Batch inserts bypass validations, so make sure your data is clean before it gets here. In production, I typically run validation logic in the caller and use insert_all as a dumb pipe.

Querying with time_bucket

TimescaleDB’s time_bucket function is the workhorse of time-series queries. It groups rows into fixed time intervals, which is exactly what you need for dashboards, trend analysis, and aggregation.

ActiveRecord can express these queries, but you’ll be writing some SQL. This is one of those places where dropping below the abstraction is the right call:

# Events per hour over the last 24 hours
AnalyticsEvent
  .select("time_bucket('1 hour', occurred_at) AS bucket, count(*) AS total")
  .where(occurred_at: 24.hours.ago..Time.current)
  .group('bucket')
  .order('bucket')

For more complex aggregations, wrap them in scopes:

class AnalyticsEvent < ApplicationRecord
  acts_as_hypertable time_column: 'occurred_at'

  scope :hourly_counts, -> {
    select("time_bucket('1 hour', occurred_at) AS bucket, event_type, count(*) AS total")
      .group('bucket, event_type')
      .order('bucket')
  }

  scope :daily_counts, -> {
    select("time_bucket('1 day', occurred_at) AS bucket, event_type, count(*) AS total")
      .group('bucket, event_type')
      .order('bucket')
  }

  scope :daily_unique_users, -> {
    select("time_bucket('1 day', occurred_at) AS bucket, count(DISTINCT user_id) AS unique_users")
      .group('bucket')
      .order('bucket')
  }
end

These scopes compose naturally with other scopes:

AnalyticsEvent.of_type('page_view').in_range(1.week.ago..Time.current).daily_counts

The query planner is doing real work here. Because the data is partitioned by time, queries with time predicates only scan the relevant chunks. A query for the last 24 hours against a table with a year of data will not touch 364 days worth of partitions. This is the core performance benefit, and it happens automatically.

Compression in Practice

Compression is where TimescaleDB starts saving you real money. Uncompressed time-series data at scale is expensive, and TimescaleDB’s columnar compression can reduce storage by 90% or more depending on your data.

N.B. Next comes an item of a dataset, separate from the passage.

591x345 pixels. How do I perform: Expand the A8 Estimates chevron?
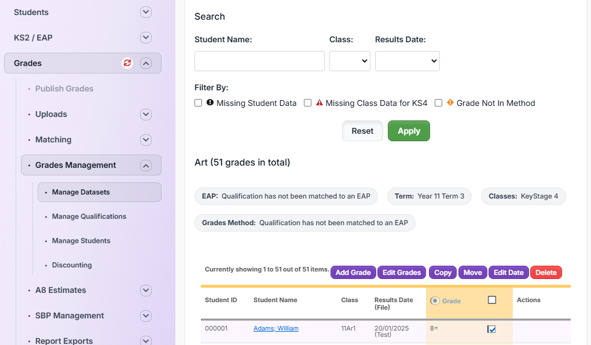pos(146,290)
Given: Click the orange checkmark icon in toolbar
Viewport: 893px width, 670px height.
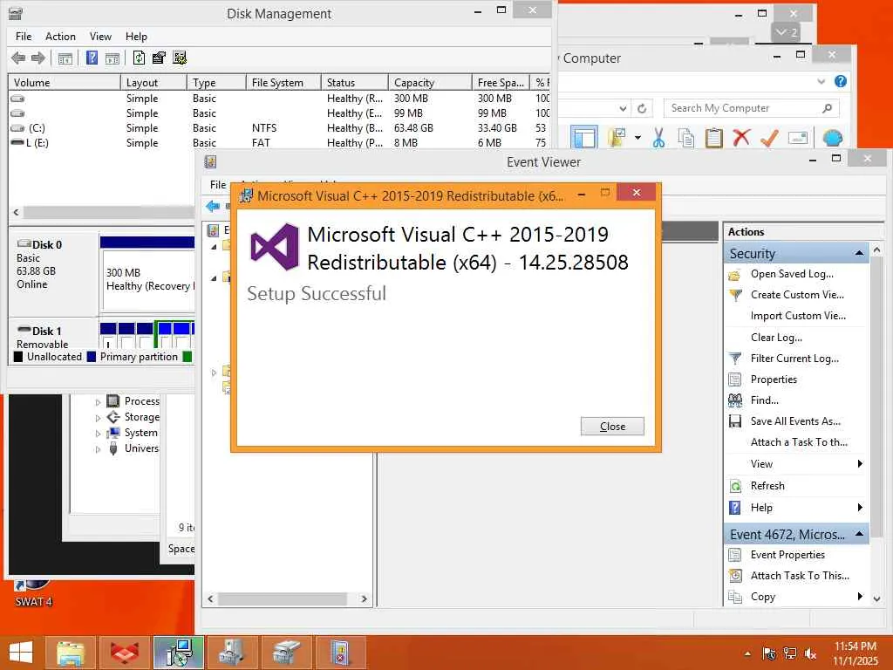Looking at the screenshot, I should pos(769,138).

If you declared compression settings in your migration (as shown above), TimescaleDB will automatically compress chunks older than the compress_after interval. But you can also manage compression manually through the model:

# Check compression stats
AnalyticsEvent.hypertable.compression_stats

# See which chunks are compressed
AnalyticsEvent.hypertable.chunks.each do |chunk|
  puts "#{chunk.chunk_name}: compressed=#{chunk.is_compressed}"
end

# Manually compress old chunks
AnalyticsEvent.hypertable.chunks
  .where(is_compressed: false)
  .where('range_end < ?', 1.week.ago)
  .each(&:compress!)

One critical gotcha: you cannot update or delete individual rows in compressed chunks. If you need to modify compressed data, you must decompress the chunk first, make your changes, and then recompress. This is another reason to treat hypertable data as immutable.

Data Retention Policies

Retention policies let you automatically drop old data. This is essential for tables that grow indefinitely but where historical data beyond a certain age has no value.

You can set a retention policy in your migration:

class AddRetentionPolicyToAnalyticsEvents < ActiveRecord::Migration[7.2]
  def up
    execute "SELECT add_retention_policy('analytics_events', INTERVAL '6 months');"
  end

  def down
    execute "SELECT remove_retention_policy('analytics_events');"
  end
end

This automatically drops chunks older than six months. The key insight is that TimescaleDB drops entire chunks, not individual rows. This means retention cleanup is nearly instantaneous regardless of data volume, because it’s just dropping child tables. Compare that to a DELETE FROM events WHERE created_at < ? on a regular PostgreSQL table, which can lock the table and take hours on large datasets.

If you need to keep aggregated data longer than raw data, the pattern is: set a short retention policy on the hypertable, and use continuous aggregates (covered next) to preserve rolled-up summaries indefinitely.

Continuous Aggregates

Continuous aggregates are materialized views that TimescaleDB automatically refreshes. They solve the “dashboard query” problem: instead of aggregating millions of rows on every page load, you precompute the aggregation and query the result.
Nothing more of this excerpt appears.